England will plead not guilty


U.S. Army Pfc. Lynndie England arrives for a pretrial hearing at Fort Hood, Texas, Thursday. England, 22, could face up to 11 years in prison.
 (Associated Press / The Spokesman-Review)
T.R. Reid Washington Post

FORT HOOD, Texas – Attorneys for Lynndie England, the Army private who appeared in iconic photos of inmate abuse at Iraq’s Abu Ghraib prison, said Thursday that she will plead not guilty when the Army reopens her court-martial later this summer on charges of mistreating Iraqi prisoners.

Earlier this year, the 22-year-old had agreed to plead guilty to several charges in return for reduced prison time. But an Army judge threw out her plea in May, saying the confession she had worked out with Army prosecutors was not believable.

The Army has since filed a new case against England, including most but not all of the charges she faced before. The announcement Thursday that she intends to fight the charges in court means her court-martial – to be held here in August or September – could be the most dramatic legal case spawned by the Abu Ghraib scandal.

England could still negotiate a new plea bargain with prosecutors. But that seems unlikely, because the presiding judge at her court-martial will be Army Col. James L. Pohl, the man who threw out England’s earlier guilty plea. At a preliminary hearing Thursday, Pohl rejected a defense motion that he turn the case over to another judge.

Directive 1 —
Could you offset every coordinate in the answers by -81 and rewrite the listing lines from the one containing "This screenshot has" through the end of the listing, inclusive, with the requests included and the pictures left out?
The article and the listing come from separate sources.

Exercise materials —
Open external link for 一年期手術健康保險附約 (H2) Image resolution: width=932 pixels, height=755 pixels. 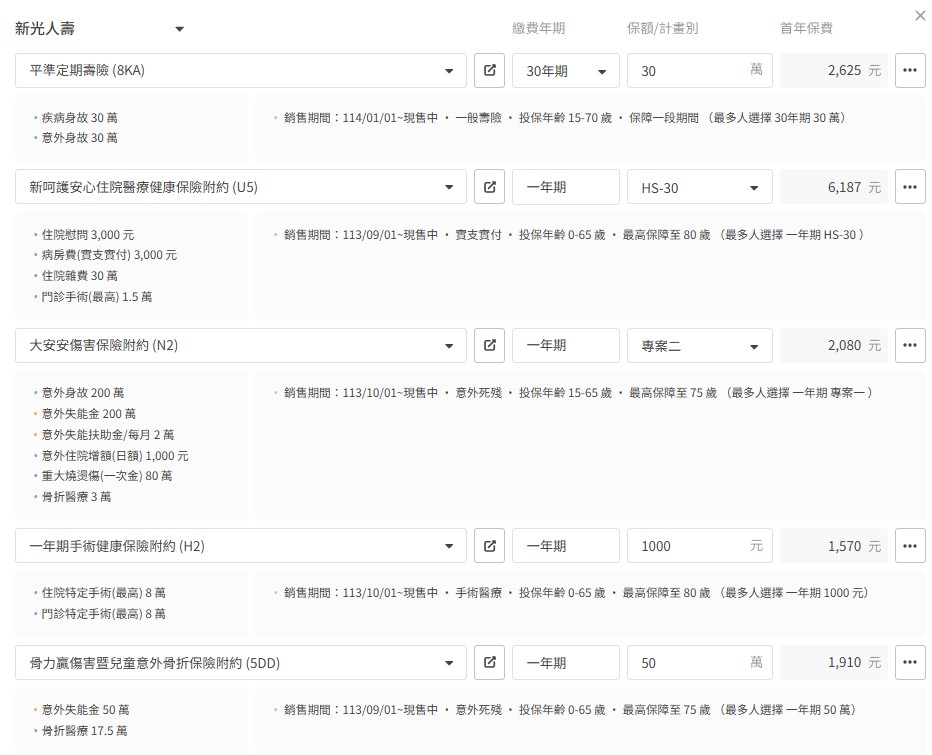click(489, 546)
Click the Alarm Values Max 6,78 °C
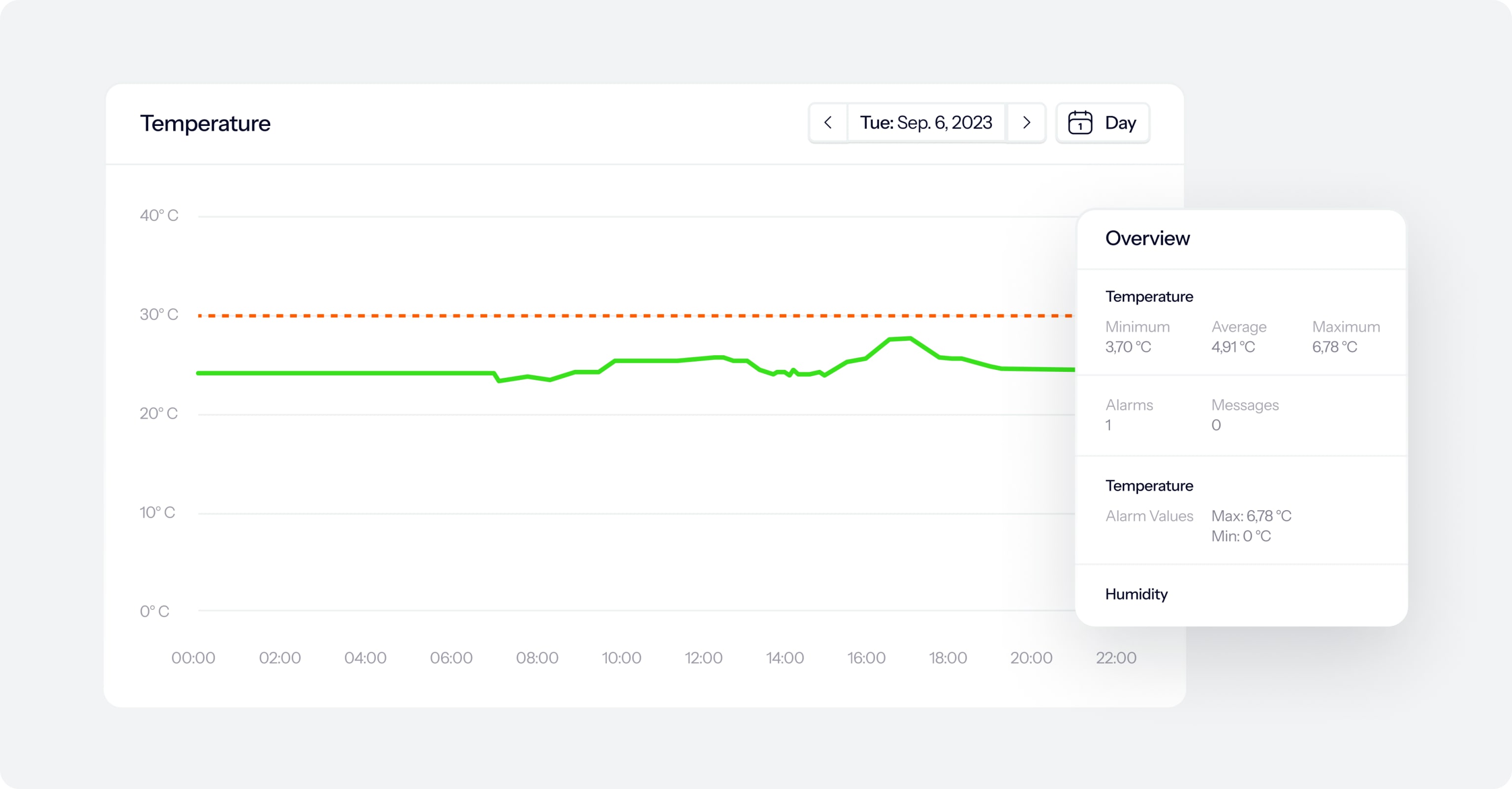The image size is (1512, 789). [1251, 516]
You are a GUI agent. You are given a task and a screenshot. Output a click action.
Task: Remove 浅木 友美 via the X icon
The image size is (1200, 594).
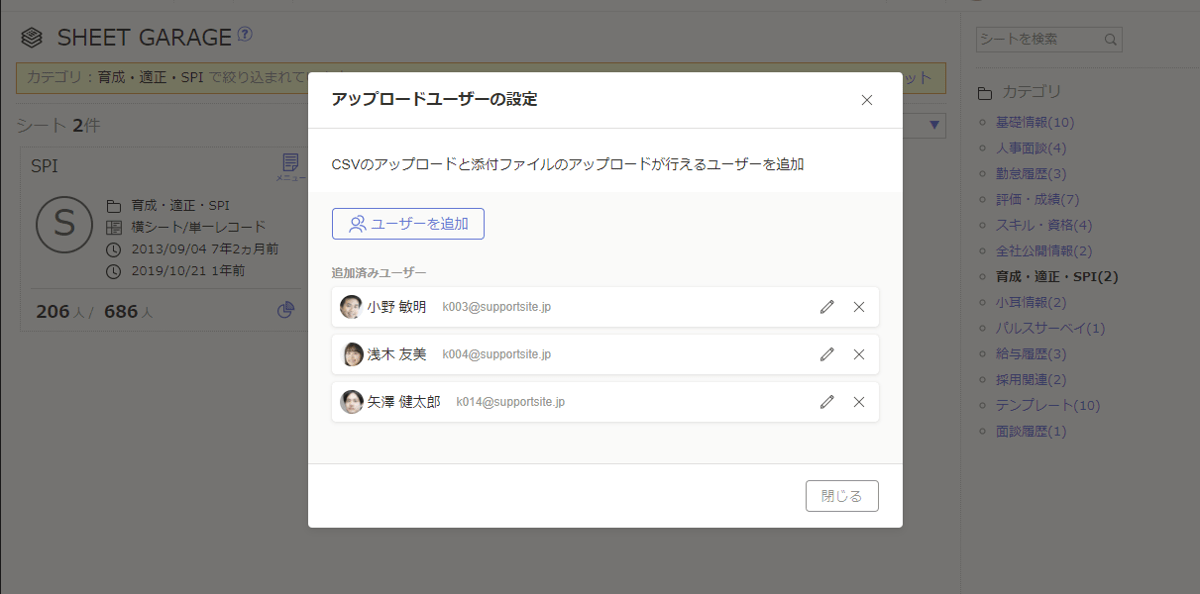pos(858,354)
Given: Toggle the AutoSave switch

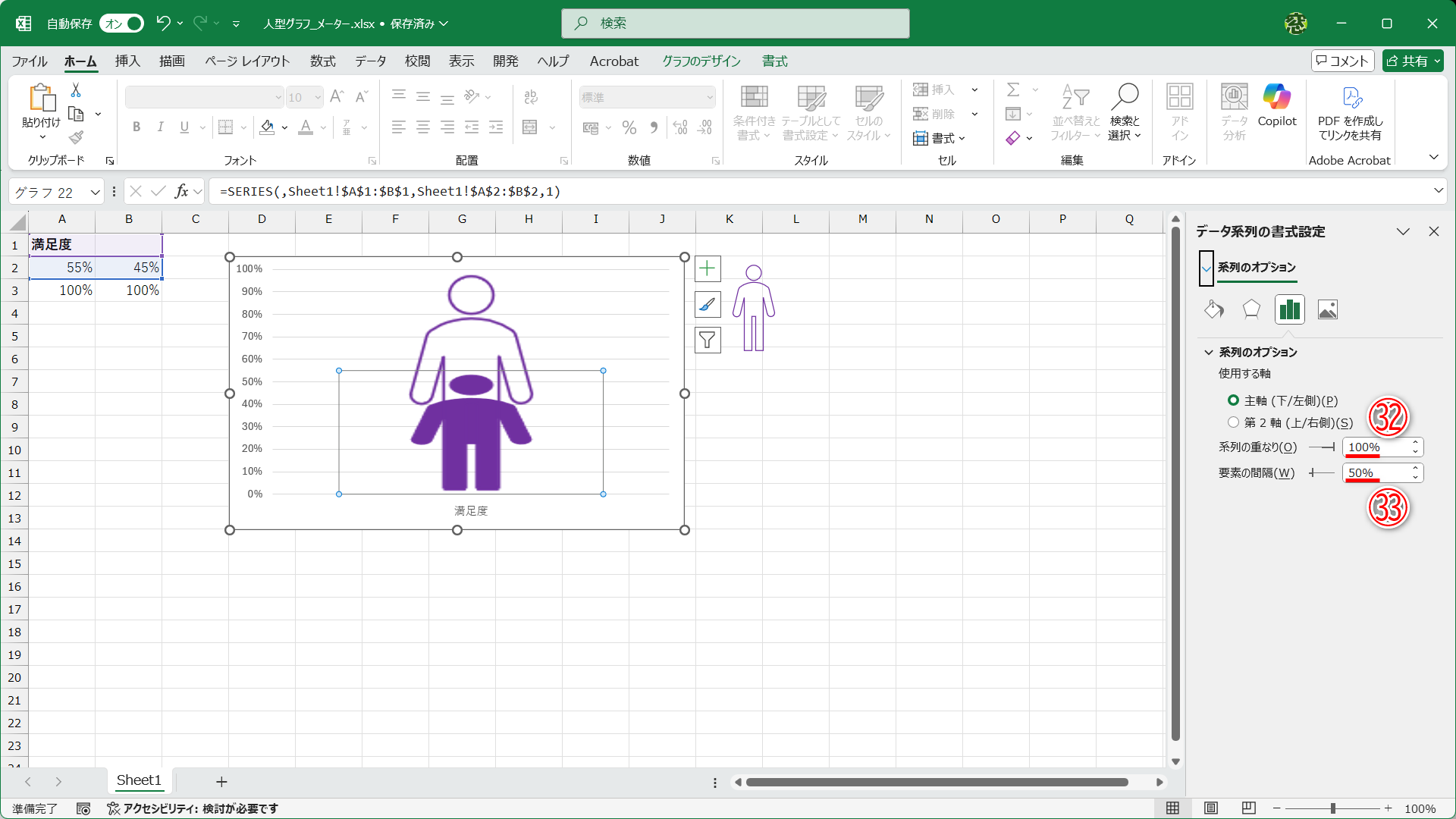Looking at the screenshot, I should (x=122, y=24).
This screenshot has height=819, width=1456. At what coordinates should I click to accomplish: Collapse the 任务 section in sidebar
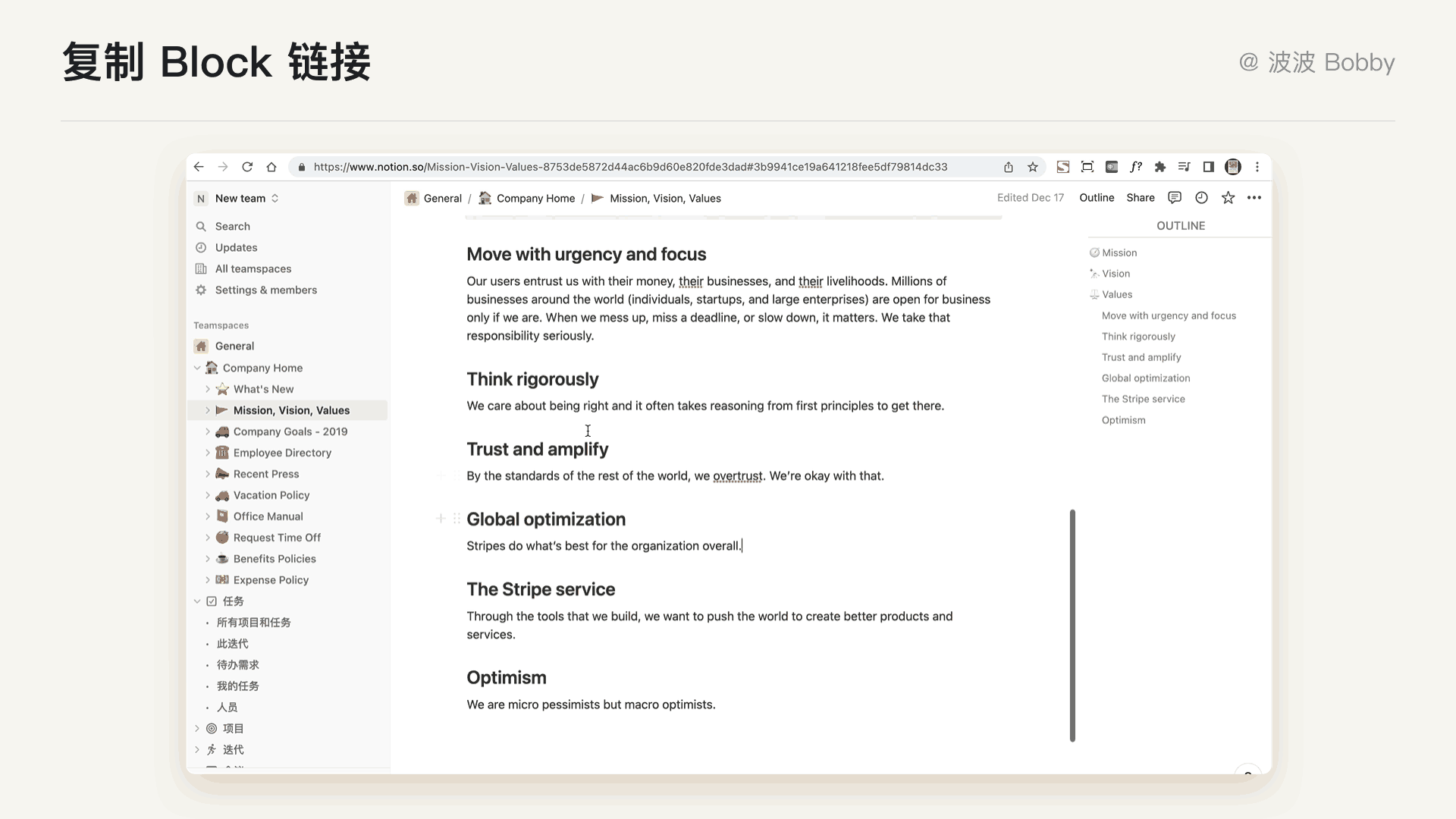197,601
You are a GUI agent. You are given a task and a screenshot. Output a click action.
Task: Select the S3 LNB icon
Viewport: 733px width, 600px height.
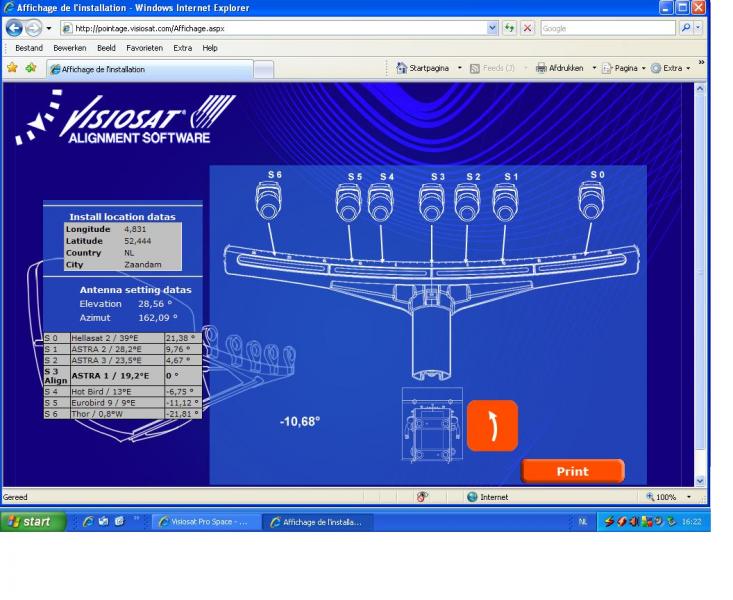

Directive 2 —
What comes next in the article on Lynndie England's court-martial? Continue it from where it stops.

Right answer 1 —
This screenshot has height=819, width=1456. At what coordinates should I click to accomplish: Collapse the 任务 section in sidebar
116,520
You are a GUI agent. You are given a task and a screenshot. Output a click action.
Task: Select the S3 LNB icon
Viewport: 733px width, 600px height.

Right answer 2 —
Pohl ruled in May that England’s guilty plea was invalid because he found evidence that she felt she was following orders of her superiors when she posed in photos with naked prisoners. That belief constitutes a valid defense to the charges, the judge said, and so a guilty plea was not permitted under military law.

The abuse at Abu Ghraib became public in the spring of last year with the release of scores of photographs that showed Iraqi prisoners, some of them naked, hooded and shackled, being taunted and harassed by England and other U.S. soldiers. The graphic pictures prompted denunciation of the U.S. Army around the world.

Pentagon reports blamed Army commanders at the prison as well as senior commanders in Iraq for Abu Ghraib scandal.

In the criminal courts, though, the Army has prosecuted only junior enlisted soldiers. No officers at the prison, and no one in the overall chain of command, has faced criminal charges in the case; some officers were given reprimands.